Bajó la mirada, afligida, sintiéndose por un momento incapaz de terminar lo que dijo que trataría de hacer posible. En ese momento notó un color que resaltaba del vestido rosa cortado. Manchas rojizas extenuadas por el agua. Lo quedo mirando y lo sostuvo. Al darle vuelta supo de qué parte provenía.

Desvió la mirada hacia la mujer y soltó el vestido. Humedeció otro paño y deslizándolo sobre el cuello y los brazos pensó en la barbarie que había sufrido. Observó su rostro, lucía atormentado, su boca yacía entreabierta, respirando. Su nariz estaba congestionada y roja.

Estaba sometida en fiebre, mallugada de una pierna y podría decir que también fracturada.

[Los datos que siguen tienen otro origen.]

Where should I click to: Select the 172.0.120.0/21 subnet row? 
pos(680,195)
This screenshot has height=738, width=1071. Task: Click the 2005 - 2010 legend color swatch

Secó su cabello y cuerpo después de haberla lavado. Su problema se había presentado cuando dispuso ponerla de lado, no pudo; porque cuando lo intentó un quejido salió de la mujer.

Tomó la manta gruesa y la arropó. Después le puso comprensas tibias en la frente y trenzo su cabello con ligero ajuste.

No podía creer que se veía envuelta en una situación tan fuera de su control. Existían tantas otras situaciones que hubieran mejor para ella que esa justamente. Su hermano sin dudarlo hubiera hecho las cosas de otro modo y con extenuante sosiego.

No temía ver sangre en su vestido o escuchar los gemidos de alguien sometido en dolor, no; lo que no toleraba era verse a sí misma inútil y sin resultado.

Suspiró alejándose, se abrazó a sí misma y cerrando los ojos trató de apagar sus pensamientos.

—Dios mío, Dios de mi alma ayúdeme que caigo en desespero.—musitó uniendo las manos a su pecho.—. Soy fuerte, me has hecho una mujer valiente y esforzada, creo en ti. Me fortaleces todas las mañanas cuando me levanto y cuando duermo después de un día cansado y trabajoso. Oh Dios, dame la fuerza y la gracia para ser útil donde quiere que esté y donde quiera vaya.

Caminó de vuelta hacia la cama y sentándose en la silla de mimbre, extendió una mano en dirección de la enferma y oró.

—Tengo fe en tí, Señor. Yo creo en tu poder, en el amor de tu maravilloso sacrificio en la Cruz, por favor te ruego que la salves, quita de su cuerpo esta dolencia que la somete y que hace que ella sufra.—de pronto dejó la silla y se arrodilló al pie de la cama.—. Por tus llagas podemos ser curados, por tu sangre podemos ser salvados. Por favor te pido misericordia, misericordia por esta alma Señor.

Guardó calma y siguió esperando y humedeciendo con paños tibios la frente enardecida de ella. Cubrió sus pies con calcetas y encendió la habitación con abundante velas colmando de luz la estancia.